In July 1858 gold along the South Platte River was discovered in Arapahoe County. This discovery triggered the Pikes Peak Gold Rush. In order to assist the local government in the gold mining region, said the Kansas Territorial Legislature the Arapahoe County on February 7, 1859 in six counties: a small Arapahoe County, Broderick County, El Paso County, Fremont County, Montana County and Oro County. None of these six counties was ever organized. Many residents of the mining region felt not represented by the territorial government, so that on October 24, 1859 it voted to form their own Jefferson Territory.

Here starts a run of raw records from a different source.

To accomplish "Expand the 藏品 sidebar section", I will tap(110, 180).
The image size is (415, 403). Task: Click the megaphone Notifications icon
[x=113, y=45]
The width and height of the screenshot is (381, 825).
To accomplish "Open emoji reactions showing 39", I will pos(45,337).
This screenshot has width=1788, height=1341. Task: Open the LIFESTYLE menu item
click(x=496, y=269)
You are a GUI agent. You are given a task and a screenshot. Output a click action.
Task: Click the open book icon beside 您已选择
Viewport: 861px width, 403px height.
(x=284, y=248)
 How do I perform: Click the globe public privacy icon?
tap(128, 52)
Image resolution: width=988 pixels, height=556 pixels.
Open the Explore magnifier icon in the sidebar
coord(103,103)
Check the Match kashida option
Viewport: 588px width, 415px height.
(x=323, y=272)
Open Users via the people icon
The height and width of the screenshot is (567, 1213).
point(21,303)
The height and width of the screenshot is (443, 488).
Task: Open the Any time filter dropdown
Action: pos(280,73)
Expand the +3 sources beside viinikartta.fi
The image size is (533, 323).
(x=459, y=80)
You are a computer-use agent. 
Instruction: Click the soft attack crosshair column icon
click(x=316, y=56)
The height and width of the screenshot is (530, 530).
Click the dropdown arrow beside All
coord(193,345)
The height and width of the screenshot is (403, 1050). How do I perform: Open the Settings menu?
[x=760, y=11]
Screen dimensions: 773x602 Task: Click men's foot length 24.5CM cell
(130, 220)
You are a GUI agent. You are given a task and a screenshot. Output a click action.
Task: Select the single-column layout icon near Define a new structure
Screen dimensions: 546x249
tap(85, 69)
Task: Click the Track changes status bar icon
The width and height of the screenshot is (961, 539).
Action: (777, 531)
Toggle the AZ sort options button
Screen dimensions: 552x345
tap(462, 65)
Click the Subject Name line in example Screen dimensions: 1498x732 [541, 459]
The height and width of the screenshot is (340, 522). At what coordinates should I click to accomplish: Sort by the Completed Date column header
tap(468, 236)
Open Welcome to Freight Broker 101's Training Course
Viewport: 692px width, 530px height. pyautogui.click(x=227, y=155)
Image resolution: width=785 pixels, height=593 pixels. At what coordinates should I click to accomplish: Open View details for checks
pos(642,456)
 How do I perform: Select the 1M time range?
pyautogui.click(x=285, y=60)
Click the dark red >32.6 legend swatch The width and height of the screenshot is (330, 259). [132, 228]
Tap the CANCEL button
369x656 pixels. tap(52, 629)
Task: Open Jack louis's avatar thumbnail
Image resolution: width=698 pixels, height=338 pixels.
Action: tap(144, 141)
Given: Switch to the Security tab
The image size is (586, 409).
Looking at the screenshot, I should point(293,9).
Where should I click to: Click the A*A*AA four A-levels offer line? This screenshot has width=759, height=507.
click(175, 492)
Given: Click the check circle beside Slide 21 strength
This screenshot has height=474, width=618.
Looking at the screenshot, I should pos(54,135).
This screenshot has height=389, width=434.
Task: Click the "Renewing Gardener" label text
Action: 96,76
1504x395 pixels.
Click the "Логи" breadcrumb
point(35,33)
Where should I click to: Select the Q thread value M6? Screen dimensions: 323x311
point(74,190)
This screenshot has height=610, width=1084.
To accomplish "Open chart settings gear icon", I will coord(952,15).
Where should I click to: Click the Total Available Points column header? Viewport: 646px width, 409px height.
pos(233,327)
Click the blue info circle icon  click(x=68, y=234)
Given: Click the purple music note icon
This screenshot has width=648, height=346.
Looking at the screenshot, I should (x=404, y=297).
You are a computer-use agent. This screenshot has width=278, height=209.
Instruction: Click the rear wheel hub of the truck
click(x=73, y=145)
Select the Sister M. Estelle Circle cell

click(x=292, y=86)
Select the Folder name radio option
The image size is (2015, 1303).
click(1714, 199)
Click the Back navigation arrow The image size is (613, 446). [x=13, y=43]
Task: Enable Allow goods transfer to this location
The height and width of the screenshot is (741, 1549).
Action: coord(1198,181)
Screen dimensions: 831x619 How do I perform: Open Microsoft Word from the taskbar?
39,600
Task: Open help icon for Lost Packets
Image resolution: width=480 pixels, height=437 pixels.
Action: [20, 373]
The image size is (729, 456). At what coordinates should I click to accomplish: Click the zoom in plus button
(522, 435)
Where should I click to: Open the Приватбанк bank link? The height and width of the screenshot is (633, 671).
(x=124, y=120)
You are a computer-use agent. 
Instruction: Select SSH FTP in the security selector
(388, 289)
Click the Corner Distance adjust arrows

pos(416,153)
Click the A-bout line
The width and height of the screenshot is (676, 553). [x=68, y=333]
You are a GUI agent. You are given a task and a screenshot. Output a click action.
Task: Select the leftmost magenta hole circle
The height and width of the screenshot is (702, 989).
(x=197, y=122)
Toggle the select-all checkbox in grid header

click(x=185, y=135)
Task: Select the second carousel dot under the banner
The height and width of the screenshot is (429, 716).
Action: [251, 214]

After the Republican Party had won the U.S. presidential election in 1860, the U.S. Congress passed a law which Kansas was admitted to the Union. The Kansas Act of Admission closed the portion of the Kansas Territory west of the 25th degree of longitude from the new state, so that the Arapahoe County and the rest of the region again unorganized territory were.

On February 28, 1861, U.S. President James Buchanan signed a law with which the Colorado Territory was organized. Then the new Colorado General Assembly organized on November 1, 1861 17 counties, including a new Arapahoe County, Colorado for the new territory.